15 In queste due terzine Dante vuole specificare il periodo del suo viaggio ultramondano: ci troviamo nell’equinozio di primavera, momento in cui il sole entra nella costellazione di Ariete. La terzina successiva specifica anche l’ora del giorno, che dovrebbe essere quella di mezzogiorno.
16 quello emisferio: l’emisfero australe in cui si erge il monte del Purgatorio.
17 aguglia sì non li s’affisse unquanco: nell’età classica e per tutto il Medioevo si diceva che l’aquila abituasse i suoi piccoli a fissare intensamente il sole.
18 Secondo i termine della fisica moderna.
19 pelegrin: il paragone può essere riferito o al falco pellegrino o al pellegrino che vuole tornare a casa proprio essendo lontano da essa.
20 aspetto: dal latino aspicere con valore attivo; quindi “nel guardarla, osservandola”.
21 Glauco: Dante spiega la trasumanazione attraverso un passo di Ovidio (Metamorfosi, XIII, 898-968) in cui si racconta il mito di Glauco, pescatore della Beozia. Egli si accorse che alcuni pesci, dopo essere stati pescati, riprendevano vigore e tornavano in vita, assaggiando una determinata erba; decise quindi di provarla e si mutò in una divinità marina.
22 Trasumanar: ovvero, l’esperienza che Dante sta provando di uscire dai limiti della Ragione; sarà un tema costante per tutta la cantica.
23 essemplo: cioè, sia sufficiente l’esempio al lettore cristiano per poter intendere la trasformazione e l’elevazione spirituale avvenuta.
24 quel che creati novellamente: cioè l’anima razionale, che secondo le convinzioni medievali viene creata per ultima da Dio.
25 sempiterni: il verbo indica l’atto di Dio che rende eterno il desiderio della “rota” di ricongiungersi a lui; i cieli hanno dunque in Dio la “causa finale” - secondo i termini della filosofia aristotelica - del loro movimento. Fonte di questi versi sul movimento e l’armonia dei cieli è il Somnium Scipionis di Cicerone, nel commento di Macrobio.
26 che vedea me sì com’io: Beatrice ha la capacità di leggere nel pensiero di Dante e per questo anticipa la risposta senza che lui ponga la domanda.
27 commosso: nel senso più forte di “turbato, agitato”.
28 Il significato delle parole di Beatrice è insomma che Dante sbaglia a ragionare “col falso imaginar” (ovvero come se fosse ancora sulla Terra), e deve invece capire di trovarsi in un regno con leggi sue proprie.

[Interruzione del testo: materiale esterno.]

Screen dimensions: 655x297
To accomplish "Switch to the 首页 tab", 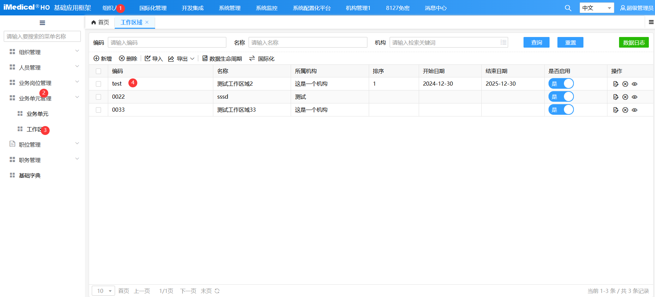I will click(100, 22).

29 folgore: il paragone è tra la velocità del fulmine che lascia la sfera del fuoco per cadere sulla terra e la velocità con la quale Dante è salito al Paradiso, luogo naturale e sede dell’anima. Si capisce l’immagine se si considera che, nel sistema medievale, il fulmine abbandona la sfera del fuoco (che sta tra la Terra e i nove cieli) abbandonando il proprio luogo naturale, mentre l’anima di Dante sta tornando dove le compete (il regno di Dio).
30 inretito: “posto dentro una rete”, da leggere in opposizione a “disvestito” (v. 94).

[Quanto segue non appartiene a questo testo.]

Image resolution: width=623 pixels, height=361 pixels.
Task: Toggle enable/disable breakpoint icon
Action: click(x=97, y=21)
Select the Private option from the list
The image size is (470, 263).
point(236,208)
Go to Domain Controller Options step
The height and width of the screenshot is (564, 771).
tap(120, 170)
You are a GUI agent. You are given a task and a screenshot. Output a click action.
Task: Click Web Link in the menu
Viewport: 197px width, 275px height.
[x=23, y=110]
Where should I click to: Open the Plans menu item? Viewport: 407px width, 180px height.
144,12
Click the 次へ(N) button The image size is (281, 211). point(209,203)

31 requievi: Dante mantiene la forma latina.
32 pio: segno di pietà per la condizione umana, in cui contempo si può notare una punta di umanità nei confronti di Dante da parte di Beatrice.
33 simigliante: secondo san Tommaso (Summa Theologiae, I XLVII 3) la forma, da cui si comprende l’ordine delle cose, è il principio che rende l’universo simile a Dio.
34 alte creature: gli uomini e gli angeli, cioè gli esseri razionali.
35 c’hanno intelletto e amore: si tratta sempre degli angeli e degli uomini, come al v. 106 le “alte creature”.
36 quel c’ha maggior fretta: è il Primo Mobile, la sfera celeste più veloce che trasmette il moto alle altre sfere.
37 Questa terzina in cui è presente la metafora dell’arco vuole significare che dall’Empireo (cioè, da Dio) ci deriva l’istinto che guida ogni creatura dell’universo verso il giusto soddisfacimento dei suoi fini.
38 da questo corso: la via dell’inclinazione naturale.
39 In questa terzina Dante vuole mettere in luce come possano esistere delle eccezioni ai principi divini; infatti come il fulmine scende dalle nuvole abbandonando la sfera naturale del fuoco, così l’uomo, pur indirizzato verso il bene per atto di creazione, può essere traviato e volto verso il male (“falso piacere”).
40 in te: nei tuoi riguardi, in merito a te stesso.